# Stress tensor

A tensor defining the distribution of internal stresses in a body under strain. The stress tensor is a symmetric tensor $\sigma_{ij}$ of rank 2. The component $\sigma_{ik}$ is the $i$-th component of the force acting on a unit surface perpendicular to the $x_k$-axis. Thus, acting on a unit area perpendicular to the $x$-axis, one has a normal stress $\sigma_{xx}$ (i.e. a force in the direction of the $x$-axis) and shearing stresses (i.e. forces in the directions of the $y$- and $z$-axes) $\sigma_{yx}$ and $\sigma_{zx}$. The stressed state defined by the components of the stress tensor can be resolved into two stressed states. The first is that characterized by the isotropic stress tensor:

$$\sigma_{ij}'=\frac13\delta_{ij}\sigma_{ll}=p\delta_{ij},$$

with $p$ the hydrostatic pressure.

● **Given task**
Please answer these questions from the stress tensor excerpt:
(a) What is the rank of the stress tensor?
(b) Which two components give the shearing stresses on a unit area perpendicular to the $x$-axis?
(c) What does $p$ stand for in the isotropic stress tensor?

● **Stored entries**
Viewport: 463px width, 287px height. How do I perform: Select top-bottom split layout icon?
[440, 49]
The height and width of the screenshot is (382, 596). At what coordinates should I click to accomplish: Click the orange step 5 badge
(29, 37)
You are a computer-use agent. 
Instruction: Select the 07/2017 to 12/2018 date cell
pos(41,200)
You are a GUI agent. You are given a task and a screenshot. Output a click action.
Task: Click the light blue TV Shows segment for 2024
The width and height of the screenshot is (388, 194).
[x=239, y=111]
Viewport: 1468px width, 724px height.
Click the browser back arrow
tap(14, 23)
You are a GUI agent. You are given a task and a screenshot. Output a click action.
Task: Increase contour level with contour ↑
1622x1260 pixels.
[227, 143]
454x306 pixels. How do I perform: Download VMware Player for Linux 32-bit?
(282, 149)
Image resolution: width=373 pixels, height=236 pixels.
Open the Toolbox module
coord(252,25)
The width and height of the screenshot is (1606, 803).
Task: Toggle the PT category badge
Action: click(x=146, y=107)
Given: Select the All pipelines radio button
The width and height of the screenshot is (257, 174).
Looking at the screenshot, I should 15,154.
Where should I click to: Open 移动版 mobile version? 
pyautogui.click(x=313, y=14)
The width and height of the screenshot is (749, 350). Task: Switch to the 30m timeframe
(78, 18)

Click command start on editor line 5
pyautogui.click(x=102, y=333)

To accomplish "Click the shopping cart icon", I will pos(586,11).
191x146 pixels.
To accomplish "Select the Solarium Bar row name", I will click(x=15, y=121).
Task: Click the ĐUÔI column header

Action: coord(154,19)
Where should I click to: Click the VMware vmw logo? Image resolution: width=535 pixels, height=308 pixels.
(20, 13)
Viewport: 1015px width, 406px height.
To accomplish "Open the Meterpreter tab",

● **Response to this exercise**
(a) 2
(b) $\sigma_{yx}$ and $\sigma_{zx}$
(c) The hydrostatic pressure